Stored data
___

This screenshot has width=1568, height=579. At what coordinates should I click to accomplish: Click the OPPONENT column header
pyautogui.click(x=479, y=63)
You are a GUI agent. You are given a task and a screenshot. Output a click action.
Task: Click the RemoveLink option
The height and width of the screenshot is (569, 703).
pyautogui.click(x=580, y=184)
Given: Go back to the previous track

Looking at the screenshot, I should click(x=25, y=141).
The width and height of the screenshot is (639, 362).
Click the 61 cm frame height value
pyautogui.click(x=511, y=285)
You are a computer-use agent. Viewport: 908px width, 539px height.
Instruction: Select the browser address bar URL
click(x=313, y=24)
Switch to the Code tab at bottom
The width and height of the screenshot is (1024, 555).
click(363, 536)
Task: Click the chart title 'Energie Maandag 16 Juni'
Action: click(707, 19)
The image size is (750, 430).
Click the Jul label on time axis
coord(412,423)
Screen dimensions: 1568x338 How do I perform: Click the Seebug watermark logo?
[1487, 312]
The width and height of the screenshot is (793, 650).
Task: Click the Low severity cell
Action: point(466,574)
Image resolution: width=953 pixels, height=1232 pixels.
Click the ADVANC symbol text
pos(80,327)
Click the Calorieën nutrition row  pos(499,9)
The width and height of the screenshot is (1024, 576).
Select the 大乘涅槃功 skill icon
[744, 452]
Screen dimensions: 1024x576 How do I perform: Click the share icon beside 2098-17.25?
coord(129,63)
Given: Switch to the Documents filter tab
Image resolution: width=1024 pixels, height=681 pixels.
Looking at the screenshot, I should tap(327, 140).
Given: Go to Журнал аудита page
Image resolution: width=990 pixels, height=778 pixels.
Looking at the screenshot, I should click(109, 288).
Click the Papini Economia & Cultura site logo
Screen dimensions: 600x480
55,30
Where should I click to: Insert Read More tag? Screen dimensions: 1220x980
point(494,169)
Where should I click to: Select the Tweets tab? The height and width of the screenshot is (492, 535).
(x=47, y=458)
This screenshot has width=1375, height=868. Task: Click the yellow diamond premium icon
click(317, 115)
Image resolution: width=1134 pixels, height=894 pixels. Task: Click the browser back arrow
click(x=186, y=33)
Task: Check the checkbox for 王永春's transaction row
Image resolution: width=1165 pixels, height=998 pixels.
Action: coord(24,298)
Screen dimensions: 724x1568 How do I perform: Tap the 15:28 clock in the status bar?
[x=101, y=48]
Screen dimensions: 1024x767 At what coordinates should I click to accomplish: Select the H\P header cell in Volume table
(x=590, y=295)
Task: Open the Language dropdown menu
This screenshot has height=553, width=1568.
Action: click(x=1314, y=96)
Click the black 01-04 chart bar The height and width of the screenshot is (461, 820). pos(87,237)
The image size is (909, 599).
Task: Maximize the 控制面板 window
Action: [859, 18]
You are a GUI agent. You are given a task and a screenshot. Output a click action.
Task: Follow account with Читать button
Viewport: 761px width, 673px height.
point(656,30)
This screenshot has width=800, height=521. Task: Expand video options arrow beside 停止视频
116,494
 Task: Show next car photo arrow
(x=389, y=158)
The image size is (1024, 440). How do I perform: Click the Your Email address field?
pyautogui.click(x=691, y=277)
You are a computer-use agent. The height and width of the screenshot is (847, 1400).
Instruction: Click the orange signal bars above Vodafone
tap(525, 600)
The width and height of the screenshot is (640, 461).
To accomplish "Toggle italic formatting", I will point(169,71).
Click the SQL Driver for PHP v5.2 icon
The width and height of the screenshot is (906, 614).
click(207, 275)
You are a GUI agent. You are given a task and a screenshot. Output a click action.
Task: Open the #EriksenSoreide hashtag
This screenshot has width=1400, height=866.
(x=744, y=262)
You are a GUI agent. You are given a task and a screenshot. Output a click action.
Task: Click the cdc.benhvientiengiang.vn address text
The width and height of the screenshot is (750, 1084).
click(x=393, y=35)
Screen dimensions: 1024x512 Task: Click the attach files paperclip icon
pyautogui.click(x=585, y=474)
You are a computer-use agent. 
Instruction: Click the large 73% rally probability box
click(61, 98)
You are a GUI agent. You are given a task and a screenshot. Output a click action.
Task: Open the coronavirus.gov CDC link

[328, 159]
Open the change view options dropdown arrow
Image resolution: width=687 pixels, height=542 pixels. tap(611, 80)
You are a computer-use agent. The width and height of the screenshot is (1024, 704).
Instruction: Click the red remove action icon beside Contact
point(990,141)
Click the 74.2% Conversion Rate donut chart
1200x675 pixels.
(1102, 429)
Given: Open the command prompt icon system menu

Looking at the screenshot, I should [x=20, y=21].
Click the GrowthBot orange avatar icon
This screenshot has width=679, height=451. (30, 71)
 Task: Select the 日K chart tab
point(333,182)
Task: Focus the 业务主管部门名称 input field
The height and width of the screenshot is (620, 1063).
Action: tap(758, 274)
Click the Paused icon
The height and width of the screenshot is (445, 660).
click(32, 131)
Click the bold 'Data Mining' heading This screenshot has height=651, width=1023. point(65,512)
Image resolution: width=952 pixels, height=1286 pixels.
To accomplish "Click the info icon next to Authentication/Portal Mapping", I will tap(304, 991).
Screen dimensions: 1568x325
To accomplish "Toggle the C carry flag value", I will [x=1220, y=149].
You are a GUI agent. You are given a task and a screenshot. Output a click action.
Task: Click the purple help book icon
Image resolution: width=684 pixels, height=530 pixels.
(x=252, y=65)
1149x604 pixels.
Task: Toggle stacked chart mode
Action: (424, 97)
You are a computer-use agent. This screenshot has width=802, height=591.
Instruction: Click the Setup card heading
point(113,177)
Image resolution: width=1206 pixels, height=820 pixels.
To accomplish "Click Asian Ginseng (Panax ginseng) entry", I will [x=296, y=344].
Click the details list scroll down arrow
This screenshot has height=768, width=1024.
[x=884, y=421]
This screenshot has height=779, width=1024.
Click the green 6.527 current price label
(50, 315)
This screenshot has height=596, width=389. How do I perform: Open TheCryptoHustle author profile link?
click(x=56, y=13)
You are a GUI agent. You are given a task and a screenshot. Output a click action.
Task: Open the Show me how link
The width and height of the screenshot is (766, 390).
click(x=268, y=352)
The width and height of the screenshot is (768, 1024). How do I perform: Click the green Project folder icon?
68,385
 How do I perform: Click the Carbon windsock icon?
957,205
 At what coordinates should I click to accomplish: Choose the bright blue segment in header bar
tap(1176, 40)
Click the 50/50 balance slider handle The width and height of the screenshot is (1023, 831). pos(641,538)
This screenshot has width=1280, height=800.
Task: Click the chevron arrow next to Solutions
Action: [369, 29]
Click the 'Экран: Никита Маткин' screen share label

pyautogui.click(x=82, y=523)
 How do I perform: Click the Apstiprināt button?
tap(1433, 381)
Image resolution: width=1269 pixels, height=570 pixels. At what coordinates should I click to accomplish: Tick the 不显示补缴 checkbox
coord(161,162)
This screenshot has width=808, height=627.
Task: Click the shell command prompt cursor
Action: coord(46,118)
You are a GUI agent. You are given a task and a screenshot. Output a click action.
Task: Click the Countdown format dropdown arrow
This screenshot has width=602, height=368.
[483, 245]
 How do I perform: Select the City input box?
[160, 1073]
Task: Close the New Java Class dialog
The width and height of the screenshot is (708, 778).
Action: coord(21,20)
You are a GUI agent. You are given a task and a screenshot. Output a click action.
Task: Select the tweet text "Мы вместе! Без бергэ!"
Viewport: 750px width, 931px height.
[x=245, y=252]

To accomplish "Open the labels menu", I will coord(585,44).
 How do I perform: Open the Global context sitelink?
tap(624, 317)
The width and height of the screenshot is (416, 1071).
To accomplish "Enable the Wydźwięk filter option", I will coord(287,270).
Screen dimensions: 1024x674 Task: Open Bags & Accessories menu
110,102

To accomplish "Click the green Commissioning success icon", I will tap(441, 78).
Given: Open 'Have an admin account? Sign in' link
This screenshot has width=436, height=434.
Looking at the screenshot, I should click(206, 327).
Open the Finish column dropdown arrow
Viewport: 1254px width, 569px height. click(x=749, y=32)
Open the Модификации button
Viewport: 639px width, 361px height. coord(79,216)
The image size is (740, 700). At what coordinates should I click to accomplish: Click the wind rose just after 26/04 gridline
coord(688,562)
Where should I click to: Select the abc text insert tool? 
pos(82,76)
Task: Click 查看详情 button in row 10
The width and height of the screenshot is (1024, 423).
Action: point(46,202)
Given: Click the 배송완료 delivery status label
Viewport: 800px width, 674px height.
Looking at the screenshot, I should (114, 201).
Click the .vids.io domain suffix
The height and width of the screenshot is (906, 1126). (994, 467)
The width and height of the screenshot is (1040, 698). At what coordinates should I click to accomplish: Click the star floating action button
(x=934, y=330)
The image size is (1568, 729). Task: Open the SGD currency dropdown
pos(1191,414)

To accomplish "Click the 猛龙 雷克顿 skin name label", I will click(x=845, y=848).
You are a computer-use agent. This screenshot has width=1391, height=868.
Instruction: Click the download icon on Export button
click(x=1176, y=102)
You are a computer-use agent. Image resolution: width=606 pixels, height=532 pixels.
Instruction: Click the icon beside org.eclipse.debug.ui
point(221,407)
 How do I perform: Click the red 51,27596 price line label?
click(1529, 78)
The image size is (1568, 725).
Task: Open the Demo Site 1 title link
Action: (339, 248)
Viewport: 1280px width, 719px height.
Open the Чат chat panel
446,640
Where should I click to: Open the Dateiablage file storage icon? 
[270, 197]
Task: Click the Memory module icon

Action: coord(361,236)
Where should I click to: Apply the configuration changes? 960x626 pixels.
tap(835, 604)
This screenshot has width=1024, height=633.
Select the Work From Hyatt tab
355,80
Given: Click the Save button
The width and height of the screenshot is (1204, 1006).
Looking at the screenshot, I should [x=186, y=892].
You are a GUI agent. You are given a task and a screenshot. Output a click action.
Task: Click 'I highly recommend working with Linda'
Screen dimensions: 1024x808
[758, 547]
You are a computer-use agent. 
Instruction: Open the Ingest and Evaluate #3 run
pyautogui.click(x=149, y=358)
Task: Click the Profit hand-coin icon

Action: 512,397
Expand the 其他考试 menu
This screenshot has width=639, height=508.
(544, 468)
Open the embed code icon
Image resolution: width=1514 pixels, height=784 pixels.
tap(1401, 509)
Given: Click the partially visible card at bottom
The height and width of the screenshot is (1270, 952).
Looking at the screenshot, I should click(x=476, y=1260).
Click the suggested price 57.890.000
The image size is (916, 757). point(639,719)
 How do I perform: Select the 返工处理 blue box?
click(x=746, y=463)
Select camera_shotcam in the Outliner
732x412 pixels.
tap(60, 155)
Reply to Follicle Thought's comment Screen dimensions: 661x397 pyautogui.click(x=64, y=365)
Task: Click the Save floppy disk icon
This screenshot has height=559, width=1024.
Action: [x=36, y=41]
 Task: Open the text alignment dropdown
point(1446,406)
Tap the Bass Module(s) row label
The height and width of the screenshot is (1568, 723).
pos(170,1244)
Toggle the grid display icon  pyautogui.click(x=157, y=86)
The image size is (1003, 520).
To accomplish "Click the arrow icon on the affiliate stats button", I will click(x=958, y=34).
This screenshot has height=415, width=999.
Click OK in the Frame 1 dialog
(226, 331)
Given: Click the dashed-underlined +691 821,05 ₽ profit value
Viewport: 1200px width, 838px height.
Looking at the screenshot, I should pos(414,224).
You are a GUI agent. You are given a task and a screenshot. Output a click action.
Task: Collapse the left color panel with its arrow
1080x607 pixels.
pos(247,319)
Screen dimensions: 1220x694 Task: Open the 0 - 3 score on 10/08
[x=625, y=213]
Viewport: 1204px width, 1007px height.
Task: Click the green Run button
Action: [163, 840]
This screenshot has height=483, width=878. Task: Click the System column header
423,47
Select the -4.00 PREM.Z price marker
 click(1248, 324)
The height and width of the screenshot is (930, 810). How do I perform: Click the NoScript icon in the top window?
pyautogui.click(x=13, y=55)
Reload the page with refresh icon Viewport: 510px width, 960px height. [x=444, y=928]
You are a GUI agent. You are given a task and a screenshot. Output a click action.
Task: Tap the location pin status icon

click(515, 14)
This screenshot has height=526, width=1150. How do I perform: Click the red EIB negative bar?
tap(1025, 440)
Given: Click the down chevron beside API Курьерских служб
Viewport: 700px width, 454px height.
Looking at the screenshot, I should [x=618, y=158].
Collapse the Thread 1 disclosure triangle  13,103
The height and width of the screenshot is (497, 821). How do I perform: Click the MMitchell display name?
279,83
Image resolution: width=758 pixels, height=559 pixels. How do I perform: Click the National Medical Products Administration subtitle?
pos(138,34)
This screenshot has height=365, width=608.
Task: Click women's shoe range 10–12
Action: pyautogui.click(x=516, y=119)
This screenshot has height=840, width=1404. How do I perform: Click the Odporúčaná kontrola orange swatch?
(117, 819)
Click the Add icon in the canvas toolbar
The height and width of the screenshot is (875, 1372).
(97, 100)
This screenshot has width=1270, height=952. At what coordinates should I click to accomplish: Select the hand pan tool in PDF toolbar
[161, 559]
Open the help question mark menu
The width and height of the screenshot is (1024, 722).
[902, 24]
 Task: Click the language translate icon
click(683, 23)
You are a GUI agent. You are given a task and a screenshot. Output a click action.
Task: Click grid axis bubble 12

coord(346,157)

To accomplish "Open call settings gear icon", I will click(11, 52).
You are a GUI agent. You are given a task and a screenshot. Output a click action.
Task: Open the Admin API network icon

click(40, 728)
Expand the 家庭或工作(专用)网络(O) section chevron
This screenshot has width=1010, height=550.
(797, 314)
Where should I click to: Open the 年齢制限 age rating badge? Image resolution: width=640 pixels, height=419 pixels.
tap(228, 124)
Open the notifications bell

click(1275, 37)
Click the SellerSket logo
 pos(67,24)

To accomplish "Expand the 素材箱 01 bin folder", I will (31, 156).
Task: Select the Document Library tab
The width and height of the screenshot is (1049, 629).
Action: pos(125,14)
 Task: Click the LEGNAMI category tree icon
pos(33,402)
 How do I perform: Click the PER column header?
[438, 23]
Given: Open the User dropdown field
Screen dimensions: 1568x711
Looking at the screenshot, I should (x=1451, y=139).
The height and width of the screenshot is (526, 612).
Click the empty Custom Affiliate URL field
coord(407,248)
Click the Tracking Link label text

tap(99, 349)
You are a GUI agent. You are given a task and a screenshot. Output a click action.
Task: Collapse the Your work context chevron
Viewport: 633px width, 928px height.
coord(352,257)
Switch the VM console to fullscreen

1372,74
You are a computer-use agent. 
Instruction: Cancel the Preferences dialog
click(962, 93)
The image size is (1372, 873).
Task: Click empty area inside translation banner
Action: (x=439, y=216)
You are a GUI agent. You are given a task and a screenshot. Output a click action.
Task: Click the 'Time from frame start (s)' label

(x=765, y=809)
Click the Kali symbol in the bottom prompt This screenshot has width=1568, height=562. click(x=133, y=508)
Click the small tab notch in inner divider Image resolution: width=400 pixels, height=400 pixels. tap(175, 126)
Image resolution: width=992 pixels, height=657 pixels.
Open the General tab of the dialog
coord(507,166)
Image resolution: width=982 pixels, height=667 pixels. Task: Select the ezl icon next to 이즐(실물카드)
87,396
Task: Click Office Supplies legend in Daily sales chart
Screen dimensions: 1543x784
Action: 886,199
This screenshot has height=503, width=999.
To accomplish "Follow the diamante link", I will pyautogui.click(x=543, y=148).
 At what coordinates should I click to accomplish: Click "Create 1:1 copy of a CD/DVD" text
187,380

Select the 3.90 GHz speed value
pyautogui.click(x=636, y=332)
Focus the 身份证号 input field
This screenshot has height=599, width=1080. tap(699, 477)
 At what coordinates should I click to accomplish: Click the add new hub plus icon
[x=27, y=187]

___

- Your goal: Pick out each line above that includes "with" and show it.

- Exercise solution:
Task: Follow account with Читать button
Task: Click 'I highly recommend working with Linda'
Task: Collapse the left color panel with its arrow
Reload the page with refresh icon Viewport: 510px width, 960px height. [x=444, y=928]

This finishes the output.